• _THE PROBLEM_: If a line in the data below contains the word "computer", copy it out.

******

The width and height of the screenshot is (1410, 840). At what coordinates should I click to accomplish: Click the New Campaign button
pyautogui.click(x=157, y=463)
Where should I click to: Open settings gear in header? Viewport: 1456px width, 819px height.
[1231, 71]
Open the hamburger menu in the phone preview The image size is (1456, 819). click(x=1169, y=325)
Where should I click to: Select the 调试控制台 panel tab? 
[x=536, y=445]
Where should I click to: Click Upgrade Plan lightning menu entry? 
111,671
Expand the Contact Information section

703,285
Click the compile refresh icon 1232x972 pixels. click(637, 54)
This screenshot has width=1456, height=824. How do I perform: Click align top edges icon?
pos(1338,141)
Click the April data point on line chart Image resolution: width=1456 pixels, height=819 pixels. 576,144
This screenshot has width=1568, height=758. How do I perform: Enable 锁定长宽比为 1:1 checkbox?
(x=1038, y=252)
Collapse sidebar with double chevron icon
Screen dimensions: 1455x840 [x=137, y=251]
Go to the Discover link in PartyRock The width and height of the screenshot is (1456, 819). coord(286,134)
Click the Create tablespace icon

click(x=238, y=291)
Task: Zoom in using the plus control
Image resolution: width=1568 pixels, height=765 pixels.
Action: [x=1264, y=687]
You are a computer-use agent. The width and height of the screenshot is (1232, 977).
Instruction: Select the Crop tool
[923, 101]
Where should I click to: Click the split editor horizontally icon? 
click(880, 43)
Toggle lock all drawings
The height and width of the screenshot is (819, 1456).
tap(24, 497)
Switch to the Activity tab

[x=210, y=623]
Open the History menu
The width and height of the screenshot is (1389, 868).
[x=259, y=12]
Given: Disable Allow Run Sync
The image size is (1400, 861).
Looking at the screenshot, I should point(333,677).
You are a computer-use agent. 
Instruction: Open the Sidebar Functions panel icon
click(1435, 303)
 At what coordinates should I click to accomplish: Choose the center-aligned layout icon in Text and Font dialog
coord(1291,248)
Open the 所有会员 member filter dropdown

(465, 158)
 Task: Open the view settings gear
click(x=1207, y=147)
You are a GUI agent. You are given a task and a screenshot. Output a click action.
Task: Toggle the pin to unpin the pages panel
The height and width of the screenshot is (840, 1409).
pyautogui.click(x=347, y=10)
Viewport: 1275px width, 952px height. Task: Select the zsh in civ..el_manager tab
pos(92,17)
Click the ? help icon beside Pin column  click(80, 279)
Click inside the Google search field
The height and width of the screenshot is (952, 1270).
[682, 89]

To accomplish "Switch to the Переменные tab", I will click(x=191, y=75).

******

• _RESULT OF THE TASK_:
You are a computer-use agent. The width and height of the screenshot is (1232, 977).
You are a computer-use agent. 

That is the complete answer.